Esta conciencia, trabajada desde la escuela, porque no dependerá de un decreto, puede sí ser esclarecedora para fundar una política lingüística que, hacia afuera de nuestras fronteras, fije nuestros derechos y deberes en el escenario hispanohablante, y hacia adentro, contribuya a construir fundadamente una imagen autorrespetuosa de nuestra modalidad, proteja nuestro patrimonio lingüístico en las zonas de contacto y vele por un aprendizaje sólido del estándar y por su correcta utilización en la enseñanza, en las alocuciones formales y en los medios. La literatura argentina ha alcanzado un reconocimiento universal; las producciones de sus cultores mejor dotados deben seguir siendo los nutrientes esenciales de ésa, nuestra variedad lingüística prestigiosa.
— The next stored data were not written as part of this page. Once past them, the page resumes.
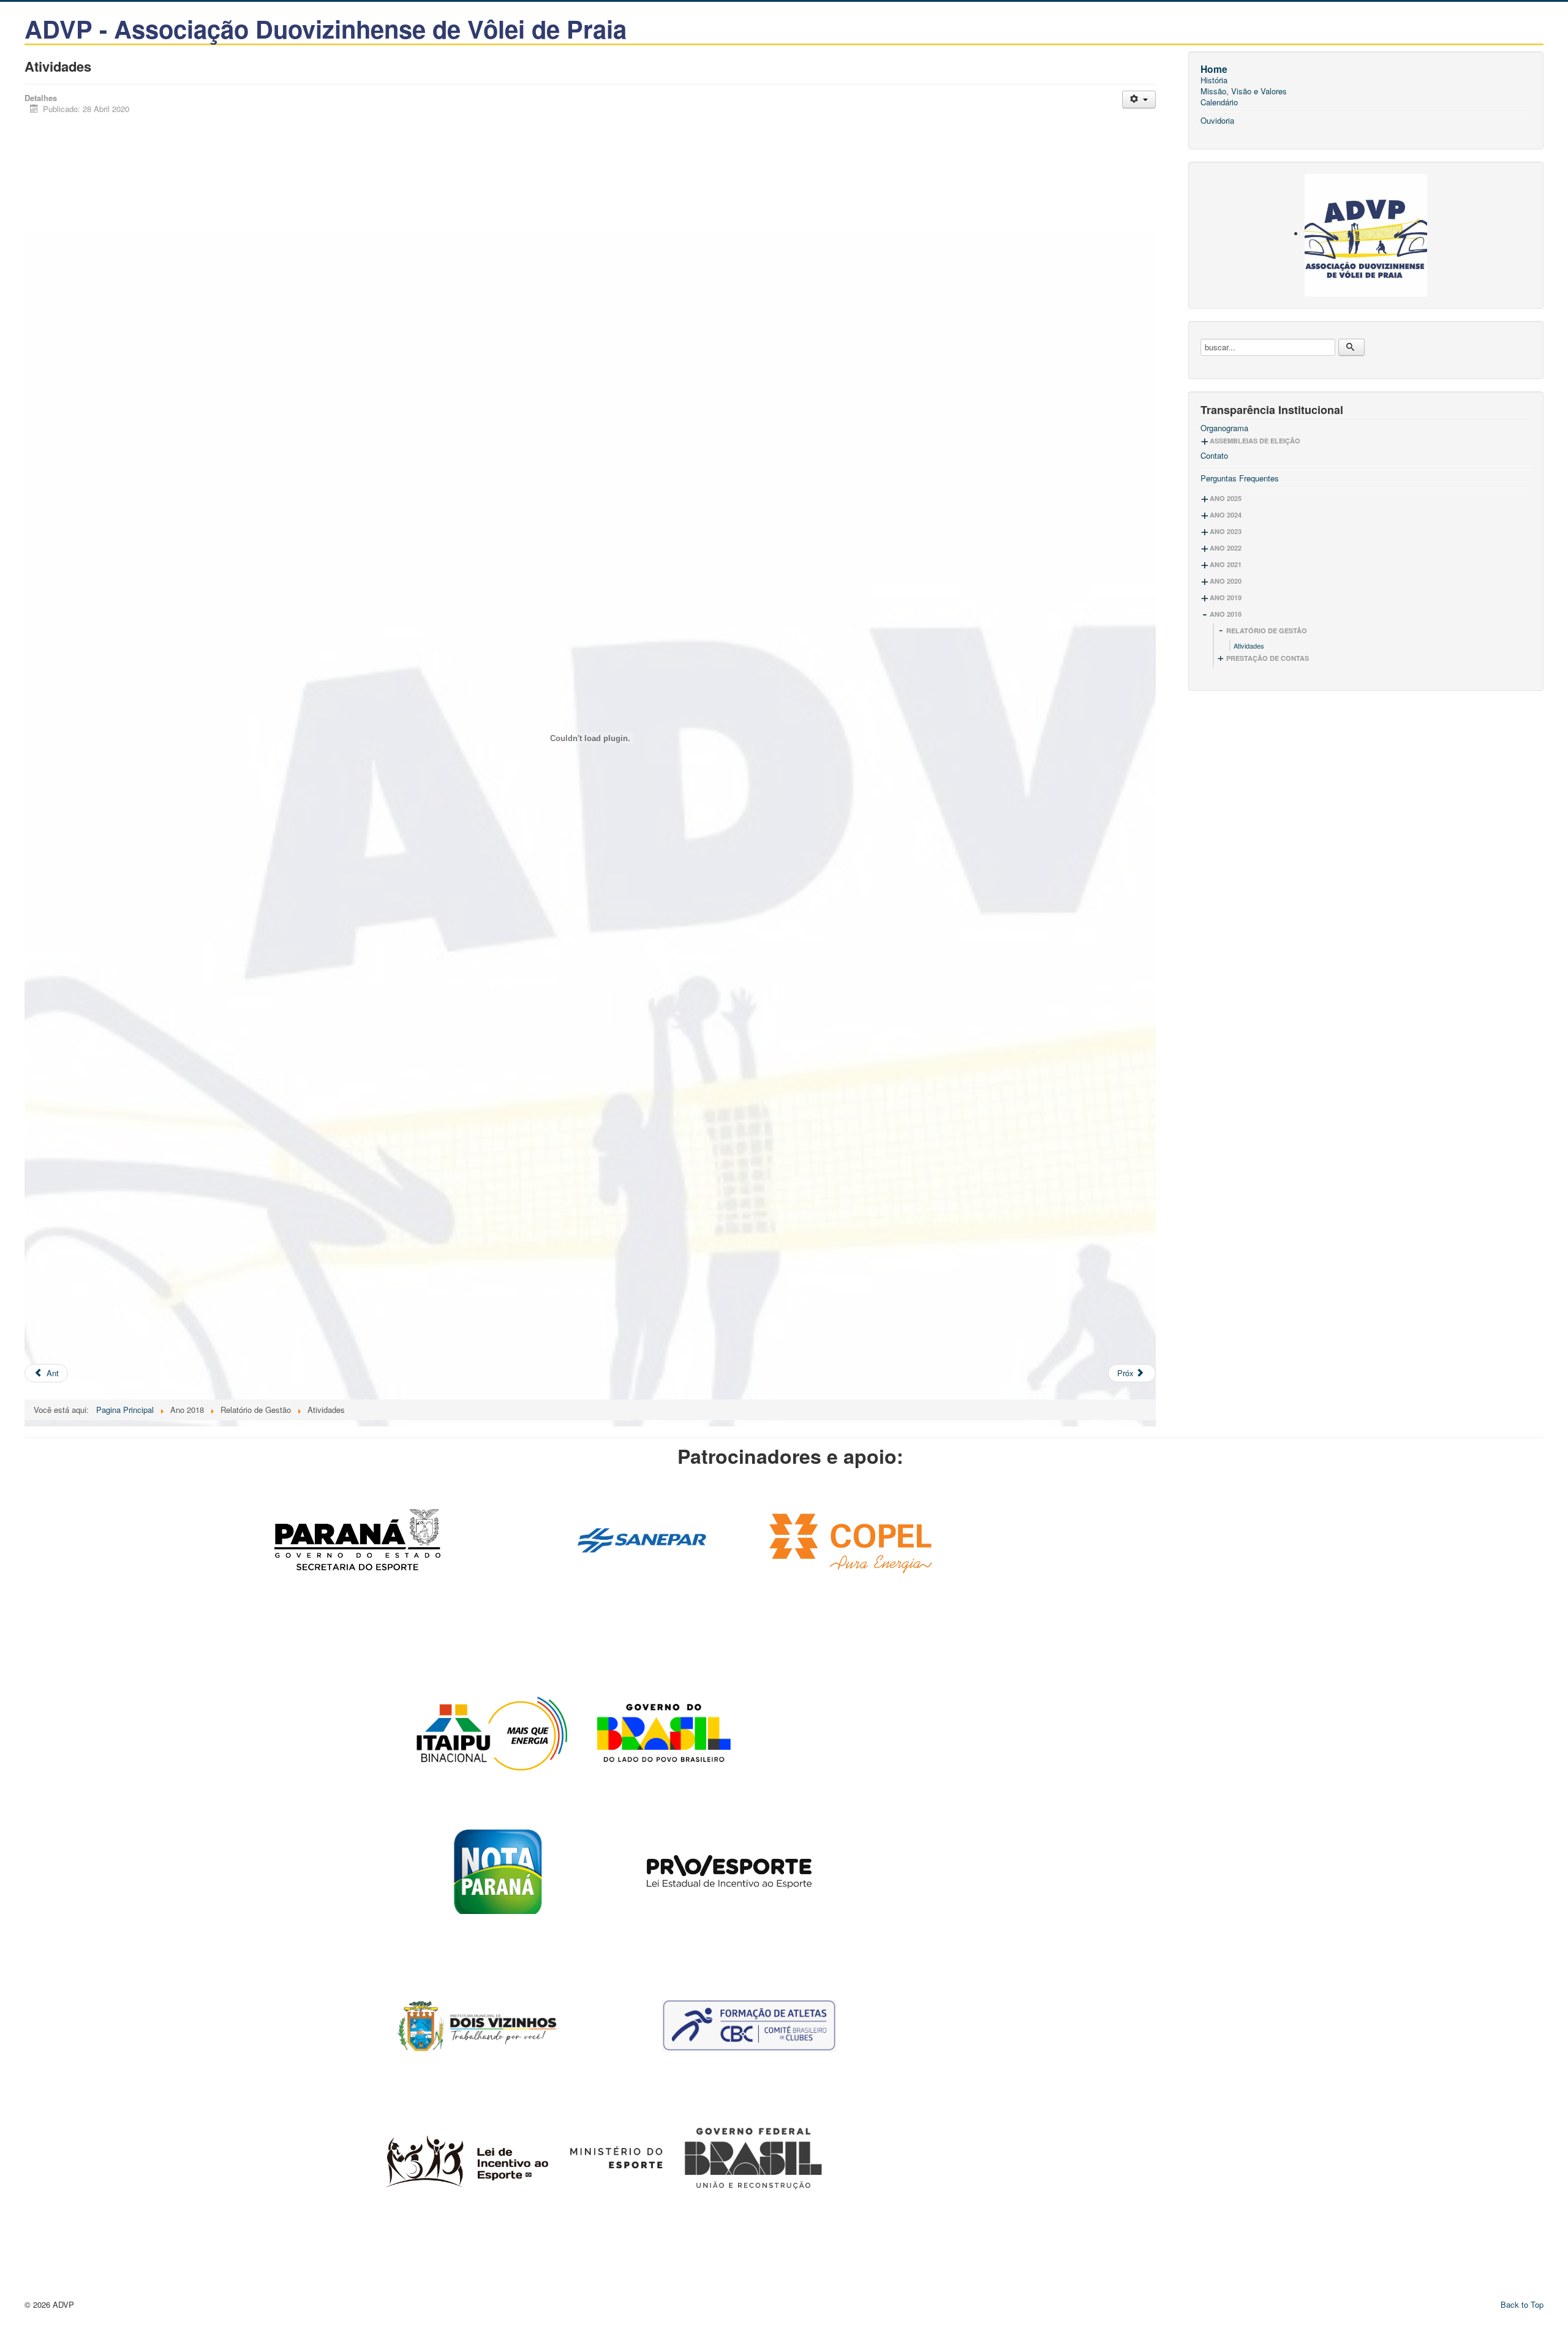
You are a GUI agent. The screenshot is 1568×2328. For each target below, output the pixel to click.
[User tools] (1139, 99)
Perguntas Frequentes (1239, 478)
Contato (1214, 455)
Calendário (1219, 102)
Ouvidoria (1217, 120)
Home (1213, 69)
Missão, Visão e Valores (1243, 91)
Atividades (1249, 645)
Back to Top (1522, 2304)
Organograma (1224, 428)
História (1213, 80)
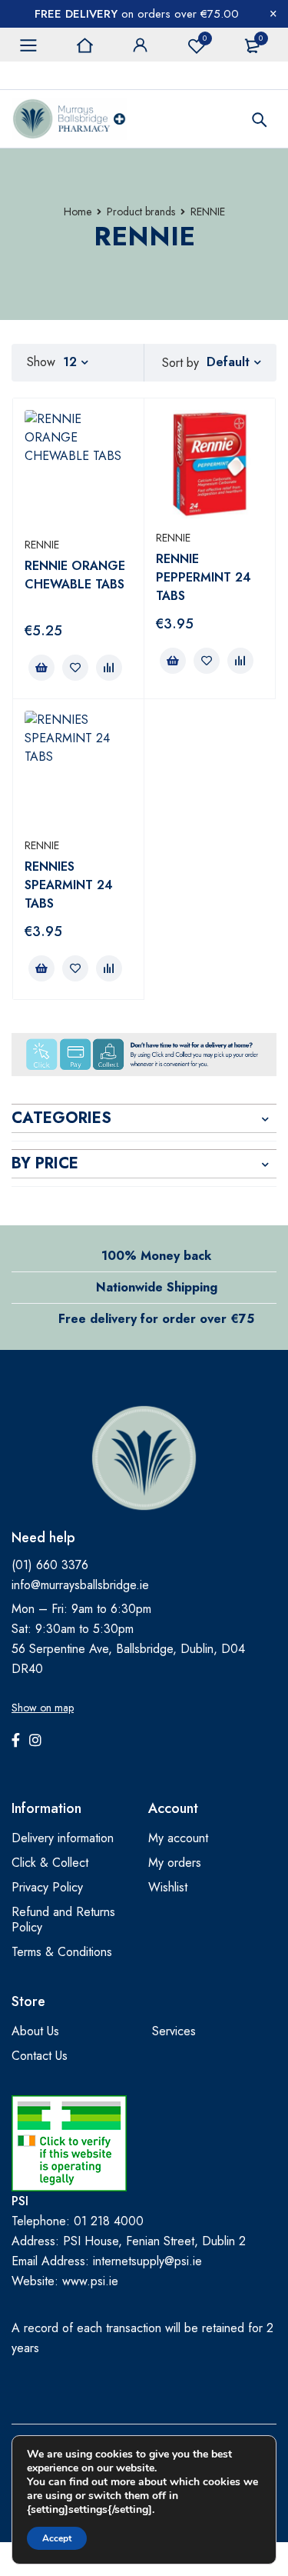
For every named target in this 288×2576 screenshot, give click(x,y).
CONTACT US (45, 75)
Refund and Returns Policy (63, 1919)
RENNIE (42, 544)
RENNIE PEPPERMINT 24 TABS (203, 577)
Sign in (140, 45)
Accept (56, 2538)
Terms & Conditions (62, 1952)
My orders (174, 1862)
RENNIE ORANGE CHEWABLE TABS (75, 575)
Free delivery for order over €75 (156, 1319)
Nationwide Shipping (156, 1287)
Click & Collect (50, 1862)
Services (174, 2031)
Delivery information (63, 1838)
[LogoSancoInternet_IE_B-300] (69, 2143)
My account (178, 1838)
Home (77, 211)
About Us (35, 2031)
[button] (41, 668)
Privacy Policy (47, 1887)
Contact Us (40, 2055)
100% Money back (156, 1256)
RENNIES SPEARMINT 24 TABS (69, 885)
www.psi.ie (90, 2281)
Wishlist (205, 38)
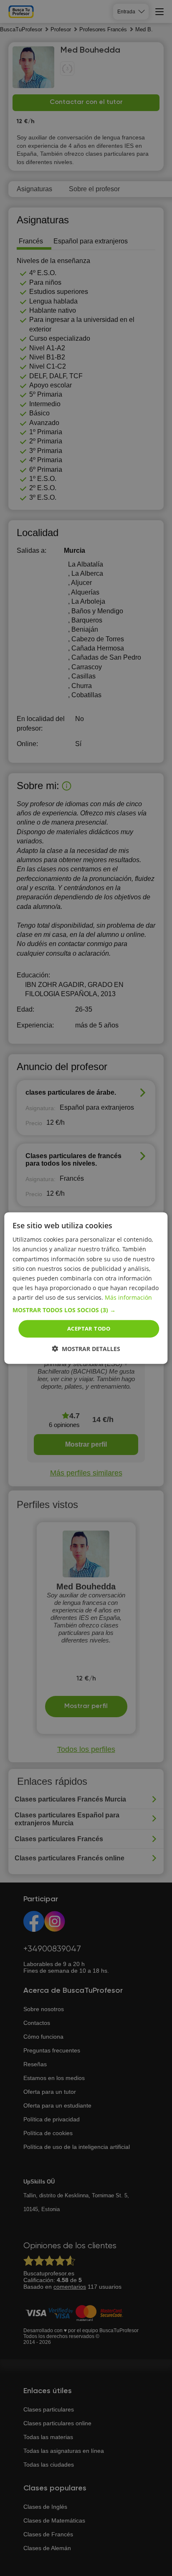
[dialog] (85, 1288)
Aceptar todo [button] (89, 1328)
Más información (128, 1297)
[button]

Lo que antecede pretende ser más que un desiderátum de academicismo inocente. Es a la vez un reclamo de construcción identitaria que nos habilite para pasar de la declaración retórica a la acción, para que nuestras escuelas, profesorados y universidades defiendan sus incumbencias, se preocupen por el bien lingüístico común y colaboren con las autoridades en el trazado de una política lingüística inteligente, que vaya más allá de un neopurismo casticista, preocupado por la invasión de extranjerismos. Sólo una grave inadvertencia o la indiferencia hacia los institutos y universidades donde se investiga el idioma y se forman los docentes de lengua puede explicar, por ejemplo, que el recentísimo decreto del Poder Ejecutivo, por el cual se crea la Comisión Ejecutiva del próximo III Congreso Internacional de la Lengua Española, que se realizará en Rosario el año entrante [fue en el 2004], no los incluya de manera explícita.

Moure se pregunta también si la indiferencia nos la hemos ganado —es una pregunta válida para los argentinos, y también para buena parte de los americanos castellanohablantes— «a fuerza de enajenarnos de las expectativas públicas», y ofrece los datos de una encuesta hecha en Buenos Aires. Los resultados son desalentadores, son respuestas poco atentas a la realidad de la lengua.

El académico termina su exposición planteando la vieja dicotomía sobre si la Academia Argentina de Letras debe ser un cuerpo de escritores o de lingüistas:

Aun suponiendo que ambas condiciones fueran excluyentes, nada mejor para aventar dudas que el decreto de creación de la Entidad, cuyo primer considerando señala: Que el idioma castellano ha adquirido en nuestro país peculiaridades que es necesario estudiar por medio de especialistas. Y dos de los cuatro fines explícitos establecidos en sus estatutos dicen: a) Contribuir a los estudios lingüísticos y literarios [...]; y c) Velar por el uso correcto y pertinente de la lengua, interviniendo por sí o asesorando a las autoridades nacionales, provinciales, municipales o a los particulares que lo soliciten.

La Academia Argentina de Letras es una academia de la lengua, y la sociedad la mira y la reclama como tal.

Parafraseándolo, diríamos que las academias de la lengua hispanoamericanas deben ocuparse de establecer las adecuadas políticas lingüísticas. Nos están haciendo falta.